Carry on the essay about Dagmar Rauwald's paintings, starting right after its final sentence.

::: PASSAGE PROVIDED

Martin Roman Deppner 1995
Mirrored from the head 
German Verrsion below
How can one paint the sensing of sensory activity? Dagmar Rauwald's gaze is directed inwards in order to be able to cast outwards what is happening in the eye and ear, brain and genitals, on the tongue and the root of the nose, what activates the senses even before consciousness has stirred. It circles around that interface of human existence where reflexes have not yet turned into reflection, but nevertheless embody an order whose interconnectivity is constantly exposed to explorations, both scientific and increasingly artistic.
In Dagmar Rauwald's paintings, this search leads to a pictorial order that tames the flow of colour into an opaque layering, as it were retracing and visualising that process in painting that allows bodily fluids to coagulate into solid organs. In addition, she marks the transition to disembodiment, which turns the body into a sign carrier for other experiences, where the flowing body is transformed into a solid, alien and physical one. What is meant is that entry into language which is connected with a separation from the mother's body and on the basis of which corporeality returns on the level of the linguistic body in rhythm, gestures and voice, for example.
In Dagmar Rauwald's works, the linguistic body corresponds to a body of colour whose own life is constituted by the fact that it attempts to locate and mirror the invisible, the intangible of the body in the same way that it materialises it through artistic shaping (by means of the rhythm and gesture of painting) and thereby releases it semiotically. The palpation of the phenomena within thus also causes a palpation of the painterly possibilities, which conquer their own terrain simply because of the colour density, which does not neglect any nuance of the picture surface.
Accordingly, the paintings do not become reflections that mediate between inside and outside in order to counter the material surface of corporeality, which can be experienced as a reflection, with the illusion of wholeness through insights into an inner image. The explorations of the body's functions and characteristics, which are not infrequently described as the metaphorical seat of soul, spirit, mind or psyche, localised in heart and brain, belly and head, break open between the body's interrogation and the body of colour in order to paint in a third: reflections of the repressed, inscriptions that have turned the body into a scene of memory performances. Permanent traces are painted in the subconscious, resulting from experiences of pain and pleasure, which, like the passing on of gestures, have proved to be a powerful aid to memory (Nietzsche).
Only this dimension gives the valorisation of matter a structure that undermines the image and is analogous to the body. Once again: Dagmar Rauwald's tracing denies itself a depictive equivalent of body exploration by piercing the solidified pictoriality and penetrating to matter in the sense of a developable substance. This process is achieved by means of a spatula-like mass of paint that has been applied and removed, evoking injuries as well as scarring, constrictions as well as openings.

::::::
::: AVAILABLE DATA

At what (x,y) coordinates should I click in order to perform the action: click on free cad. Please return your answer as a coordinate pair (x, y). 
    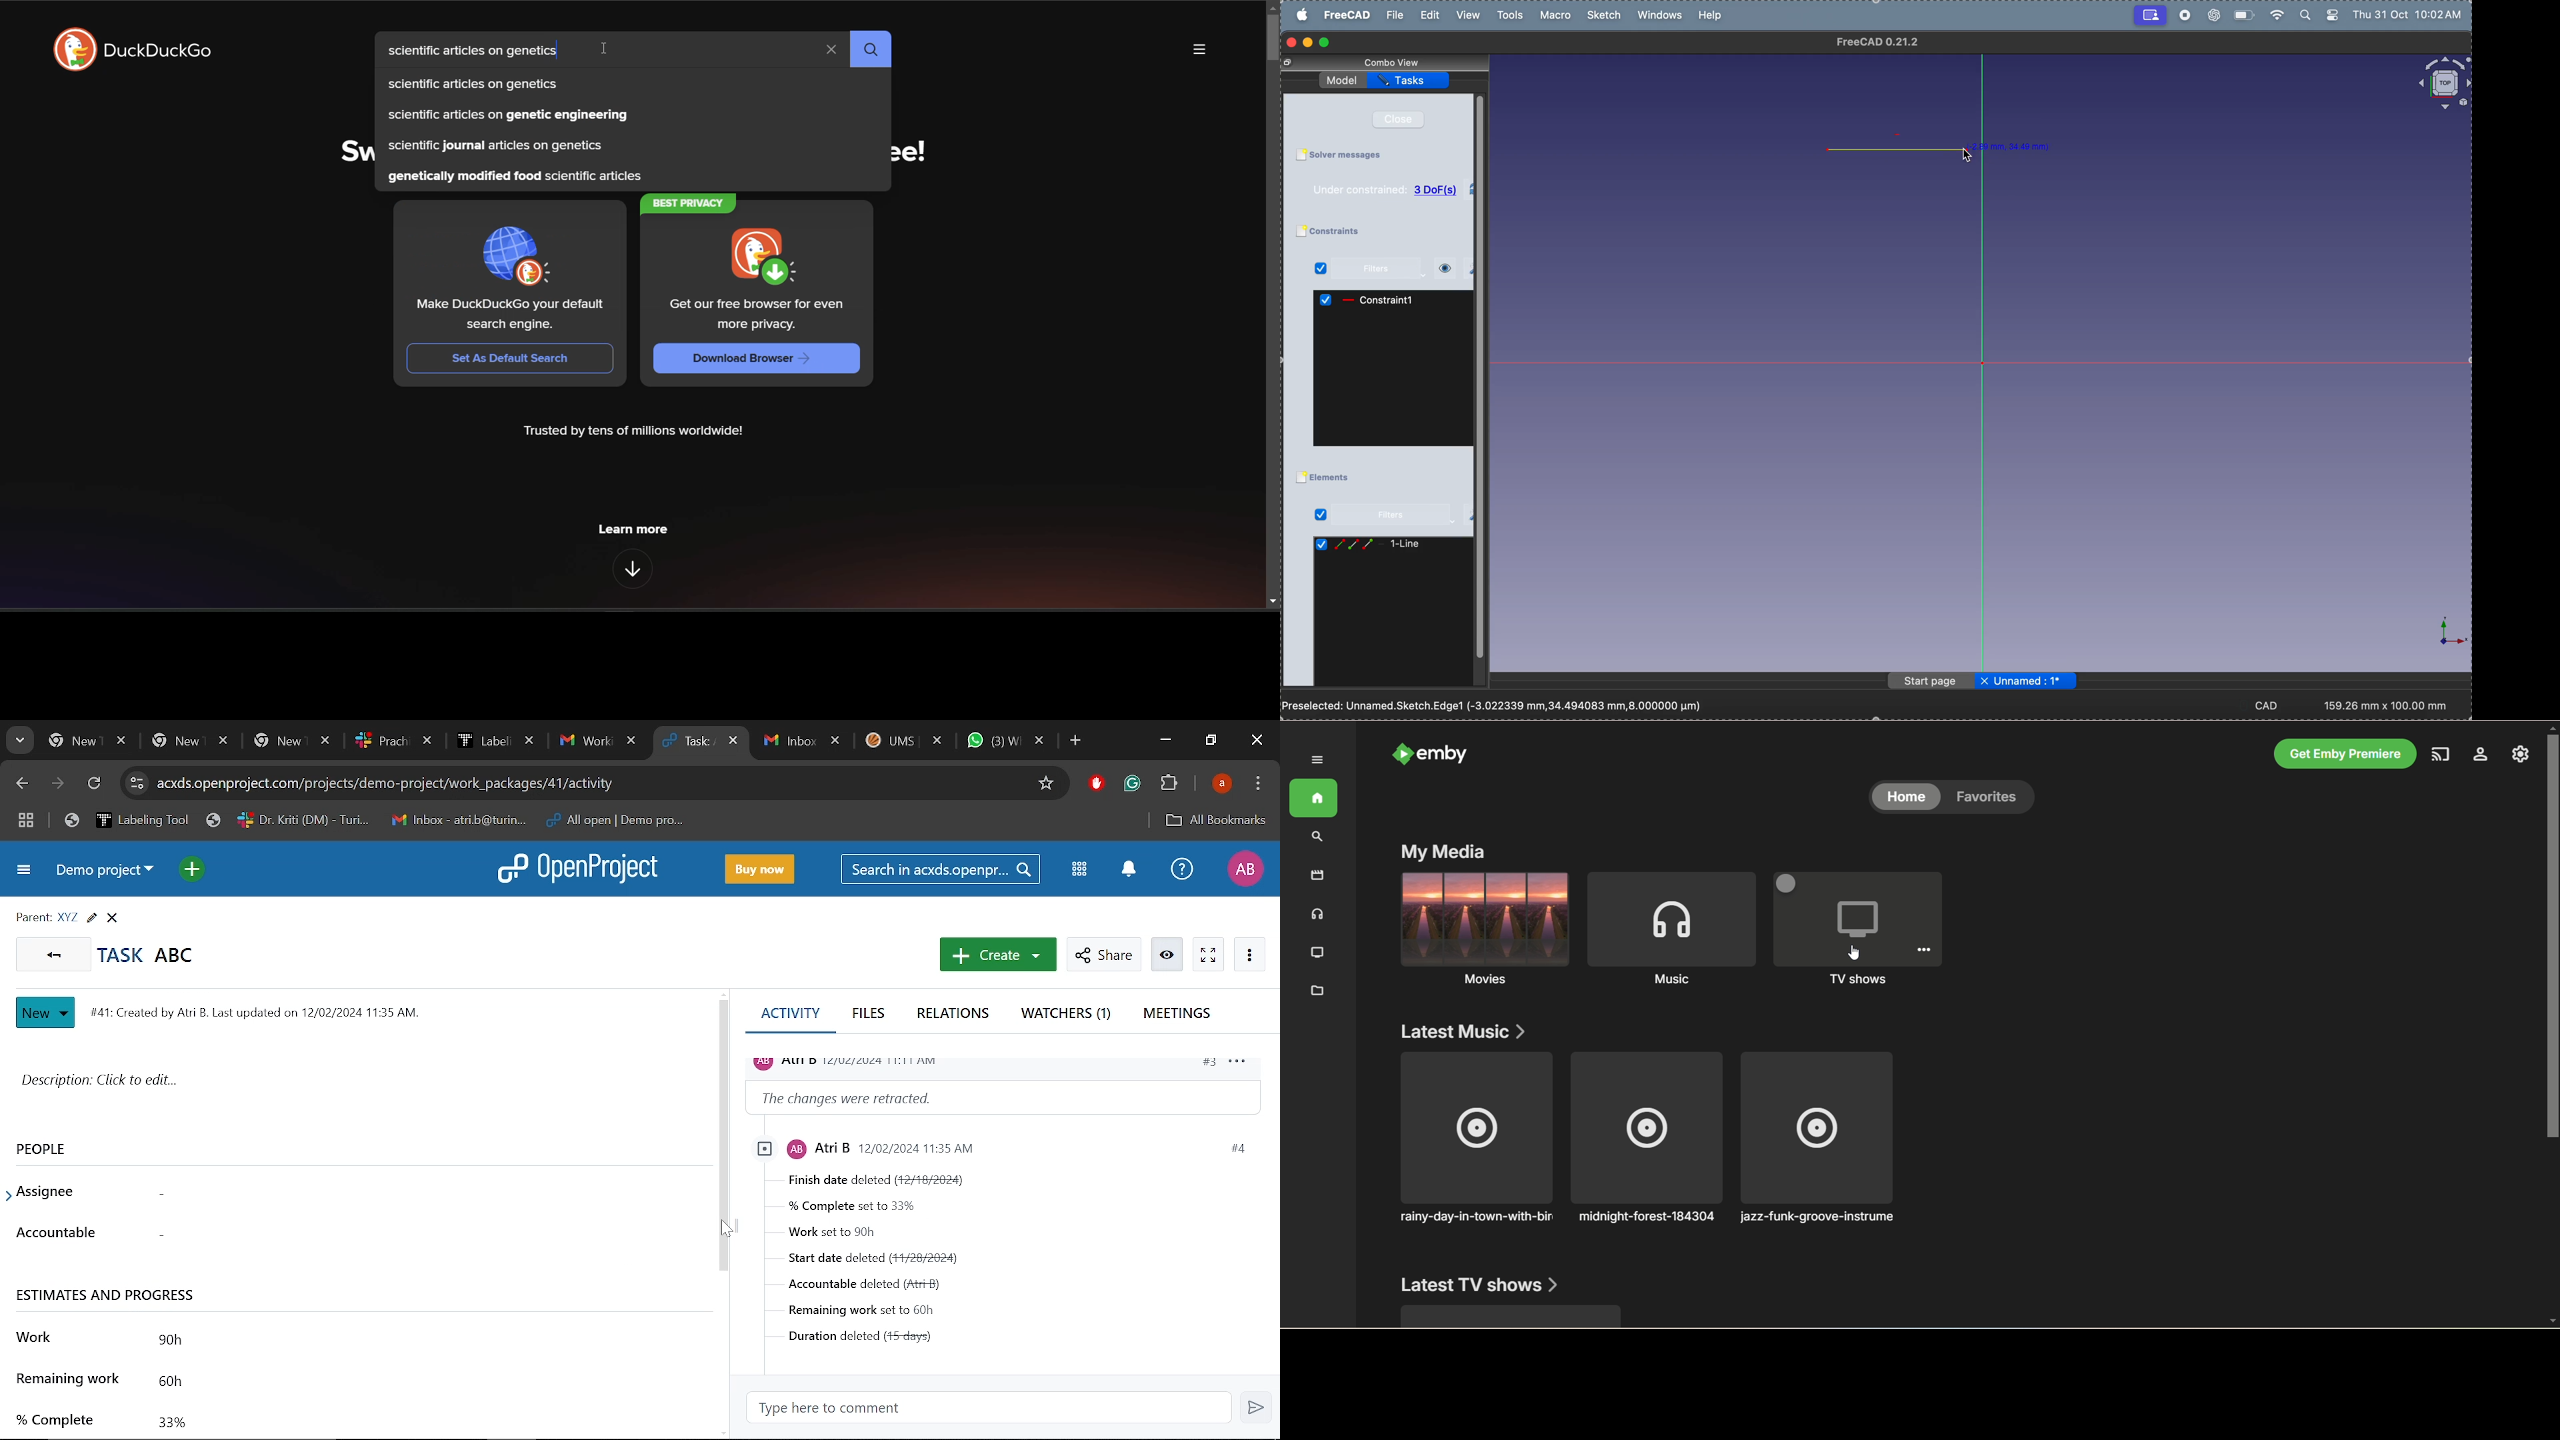
    Looking at the image, I should click on (1349, 14).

::::::

### RESPONSE TO THIS EXERCISE
The sensual feeling of the body, tense in the abstract relationship between colour compression and colour space, is furthermore transformed into an ambivalent sign, which additionally charges the body trace with imaginative, i.e. pictoriality that goes beyond the boundaries of body orientation, by virtue of its colourfulness of blue, violet, green, orange and other mixed tones of a multi-layered colour fixation, broken into white and black and not infrequently shining through from the lower layers of colour.
Set in colour in this way, the electronic atlas of the human body also becomes a source of inspiration attached to the signs and retrievable in the paintings. The artificial colour image of the "nuclear spin tomography", which virtually visualises the path of sensory reaction thanks to thousands of data from the organic recording to the brain, has been viewed by the painter. The result: an artificiality mirrored in the picture collides with a painting gesture generated from bodily emotions that is as large-format as it is colourful. Confronted and yet related to each other in this way is the tremendous constructional capacity of the human brain, reflected in the storage of data, and the creative handwriting of the direct access to the phenomena of the body (admittedly broken by media), proceeding with seemingly archaic means such as paint and painting tools. Once again, we encounter the interface between corporeality and reification, in which the constructability of the image is ultimately answered by the materiality of the paint material: "Naked elements, simple and absolute, bubbles or ulcers of being" (Levinas).
Martin Roman Deppner 1995
Aus dem Kopf gespiegelt
Wie kann man das Erfühlen von Sinnesaktivitäten malen? Dagmar Rauwalds Blick ist nach Innen gerichtet um nach Außen werfen zu können, was in Auge und Ohr, Gehirn und Genital, auf Zunge und Nasenwurzel sich ereignet, was Sensorien aktiviert, noch bevor Bewußtsein sich regt. Sie umkreistjene Schnittstelle menschlicher Existenz, wo die Reflexe noch nicht zur Reflexion übergegangen sind, gleichwohl eine Ordnung verkörpern, deren Vernetzungsfähigkeit beständig Erkundungen ausgesetzt ist, wissenschaftlichen wie zunehmend auch künstlerischen.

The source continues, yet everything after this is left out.